Those facts are the reason the folks at Thunder headquarters widely believe, both publicly and privately, that there is plenty left in the cupboard to remain on a championship quest this season.
“I'm very confident in the group, and I believe in the group and I'm excited to coach the group,” Brooks said. “I'm not worried about what people are saying, whether we're good or we're bad, or the trade's this or the trade's that. That's behind us. We've moved on. James was good for us. But he's no longer here. We've got guys here that are committed. They're excited to be here, they want to be here and we're going to make the best out of all of them.”
Many fans assumed the Thunder would make a one-year run at the title with Harden this year and, if need be, figure out the finances later.

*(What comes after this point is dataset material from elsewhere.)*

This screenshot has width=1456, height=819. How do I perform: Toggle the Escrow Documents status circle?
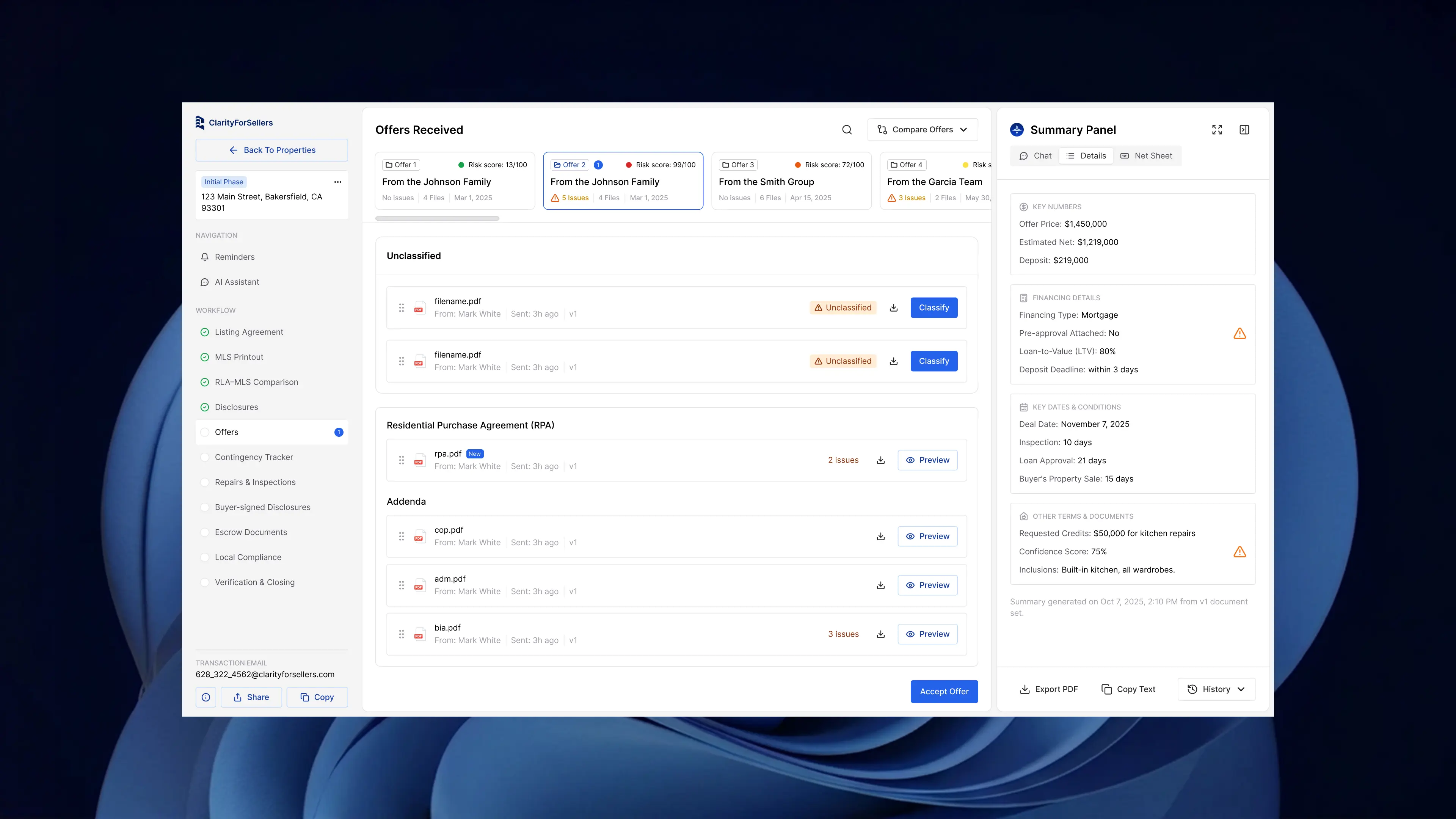tap(205, 532)
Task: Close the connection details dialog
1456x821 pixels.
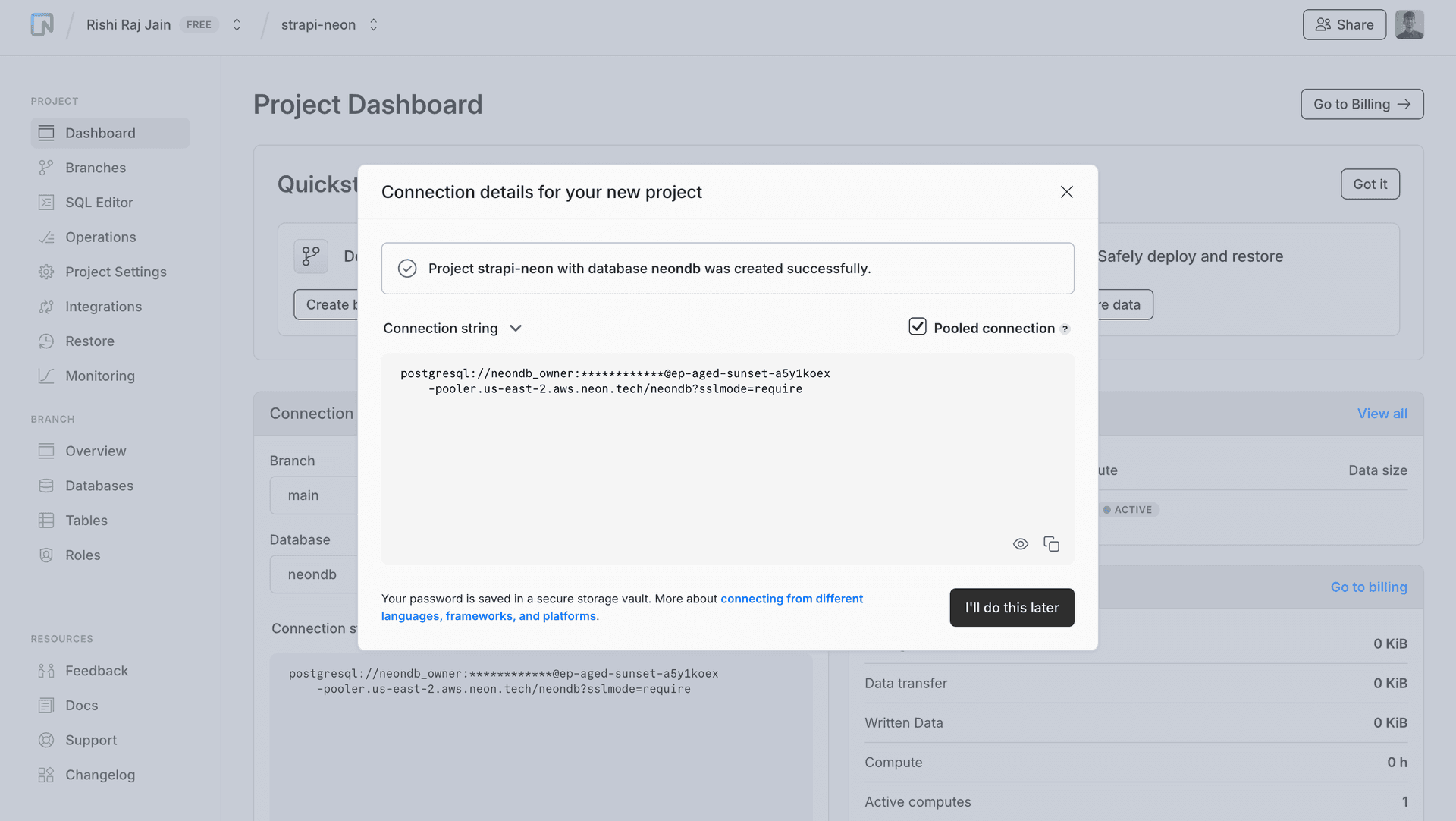Action: [1066, 192]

It was an assumption that failed to take into account two things: how Harden would have performed in the face of an unstable future, and whether he would have simply bolted for a better opportunity at the end of the year. Both would have been risky propositions for the Thunder only to make a run that still wouldn't be guaranteed to end in a championship.
When it became clear that Harden's asking price would be too much, the Thunder did something it never wanted to do, and that was part ways. The deal ultimately kept the Thunder in contention this year while also positioning the franchise to remain relevant, thanks to the acquisition of additional assets, for the foreseeable future.
Whether any of it matters at season's end will depend on what city this year's championship parade is in.
If it's not running down Reno Ave., this season will forever be the one that gets second-guessed.